■ Task statement: Write out the lines of the material between the line containing "Task: Click the Nome: field label" and the line containing "click(573, 423)", inclusive, reproducing each one exactly.

[START OF Data entries]

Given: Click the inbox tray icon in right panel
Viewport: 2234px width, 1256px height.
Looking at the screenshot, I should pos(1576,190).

[END OF Data entries]
[START OF Data entries]

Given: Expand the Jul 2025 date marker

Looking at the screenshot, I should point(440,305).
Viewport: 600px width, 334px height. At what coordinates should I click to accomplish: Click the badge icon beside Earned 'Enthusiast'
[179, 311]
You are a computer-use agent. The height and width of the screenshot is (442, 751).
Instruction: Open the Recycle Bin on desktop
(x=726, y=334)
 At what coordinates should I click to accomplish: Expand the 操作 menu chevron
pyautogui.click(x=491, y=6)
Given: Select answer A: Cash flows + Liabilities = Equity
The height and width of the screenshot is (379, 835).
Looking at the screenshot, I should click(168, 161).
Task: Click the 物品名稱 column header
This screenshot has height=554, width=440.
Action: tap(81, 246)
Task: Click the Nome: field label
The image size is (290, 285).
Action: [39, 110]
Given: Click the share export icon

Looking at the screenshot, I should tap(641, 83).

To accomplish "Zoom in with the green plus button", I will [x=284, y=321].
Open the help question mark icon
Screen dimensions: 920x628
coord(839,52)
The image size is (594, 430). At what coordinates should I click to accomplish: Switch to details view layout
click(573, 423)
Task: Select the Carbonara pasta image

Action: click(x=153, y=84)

[END OF Data entries]

■ Complete output:
Task: Click the Nome: field label
The image size is (290, 285).
Action: [39, 110]
Given: Click the share export icon

Looking at the screenshot, I should tap(641, 83).

To accomplish "Zoom in with the green plus button", I will [x=284, y=321].
Open the help question mark icon
Screen dimensions: 920x628
coord(839,52)
The image size is (594, 430). At what coordinates should I click to accomplish: Switch to details view layout
click(573, 423)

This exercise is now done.